Si tuviera que sentarse en la silla a contar la historia de su pueblo, lo tiene claro. Un núcleo donde "todos se llevan bien" y que lucen, sobre todo, sus dos romerías, la de San Marcos y San Isidro; y en las fiestas por San Bartolo, donde, promete, nunca falta la cerveza fría.

"Los santacruceños son gente muy trabajadora... pero también fiestera", reconoce la primera edil.

LAURA, PODCAST O TERAPIA

Laura Higueras, de madre santacruceña y padre conquense, ha vivido en Cuenca toda su vida. Incluso allí terminó sus estudios de Periodismo. Pero la raíz echada en el barrio de la Fuente del Oro se perdió a la muerte de su padre, momento en el que, de la mano de su madre, regresó al pueblo de la familia materna.

Aunque ya tenía el proyecto pensado hace unos cuatro años, la pérdida de su padre terminó de acelerarlo para buscar un bálsamo que ha encontrado, de alguna manera, en los testimonios de sus vecinos. "Está sirviendo de cura para mi cabeza y para mi corazón".

Más allá de lo terapéutico, defiende que un pueblo como el suyo merece ser escuchado y "que se sepa la gente tan buena que tiene y todas sus historias".

Aunque arrancó el proyecto sin pensar en cuándo iba a terminar, comprueba ahora cómo todo va fluyendo y los nuevos capítulos salen casi solos.

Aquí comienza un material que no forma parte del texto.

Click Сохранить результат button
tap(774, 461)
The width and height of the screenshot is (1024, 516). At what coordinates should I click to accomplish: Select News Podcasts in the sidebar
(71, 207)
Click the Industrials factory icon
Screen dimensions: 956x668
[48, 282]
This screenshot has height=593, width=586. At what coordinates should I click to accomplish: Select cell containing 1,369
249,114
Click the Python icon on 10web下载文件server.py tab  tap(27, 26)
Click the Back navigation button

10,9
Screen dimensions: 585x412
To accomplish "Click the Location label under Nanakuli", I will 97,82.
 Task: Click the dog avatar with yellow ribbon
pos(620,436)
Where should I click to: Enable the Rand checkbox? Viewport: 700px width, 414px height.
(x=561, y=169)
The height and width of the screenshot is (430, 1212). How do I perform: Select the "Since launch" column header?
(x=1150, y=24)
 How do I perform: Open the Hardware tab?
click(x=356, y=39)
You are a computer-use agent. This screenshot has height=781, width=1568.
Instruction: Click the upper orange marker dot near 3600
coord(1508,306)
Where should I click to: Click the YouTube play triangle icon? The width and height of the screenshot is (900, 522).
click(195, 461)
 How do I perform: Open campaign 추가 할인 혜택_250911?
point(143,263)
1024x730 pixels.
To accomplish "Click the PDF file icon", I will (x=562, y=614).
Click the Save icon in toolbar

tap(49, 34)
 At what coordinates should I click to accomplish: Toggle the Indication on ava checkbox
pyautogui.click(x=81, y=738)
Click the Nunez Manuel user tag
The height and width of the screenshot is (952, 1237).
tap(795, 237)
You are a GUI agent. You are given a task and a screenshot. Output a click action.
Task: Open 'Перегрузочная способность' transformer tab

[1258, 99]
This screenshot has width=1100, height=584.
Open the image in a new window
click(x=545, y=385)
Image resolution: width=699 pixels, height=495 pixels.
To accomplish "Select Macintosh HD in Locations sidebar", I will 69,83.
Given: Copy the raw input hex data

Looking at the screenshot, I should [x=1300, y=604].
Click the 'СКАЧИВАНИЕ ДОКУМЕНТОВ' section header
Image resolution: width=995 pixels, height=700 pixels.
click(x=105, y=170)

El altavoz que ha supuesto el podcast para Santa Cruz de los Cáñamos, más allá de las fronteras del pueblo, hace que la materia prima que suponen las historias que contar vaya más allá de la localidad. Así, y si en algún momento se agotan las historias en Santa Cruz, "por qué no ir a Terrinches o a Almedina", si en el fondo allí hay también un buen filón de oyentes.

Este pueblo del Campo de Montiel despertó la atención de casi 4.000 oyentes en la primera de las entregas de este particular programa de entrevistas. No solo eso, sino que las píldoras que se publican en otras redes como TikTok están cosechando un éxito por encima de lo esperado, con publicaciones que incluso han superado las 160.000 reproducciones "en bastantes rincones de España".

Por todo ello, la periodista apuesta por un formato del oficio que radica en contar historias. "Mis entrevistados son gente mayor que son los que tienen que tener voz para no olvidar de dónde venimos. Merecen ser escuchados". Aún así, reconoce que en algunos casos "cuesta convencer" a los protagonistas, y es que la gente es "reticente a la cámara".

Una vez comprobado lo alto que vuela el proyecto, confía en que la muestra de su gran trabajo le sirva como currículum para seguir explorando crecer en la profesión de periodista.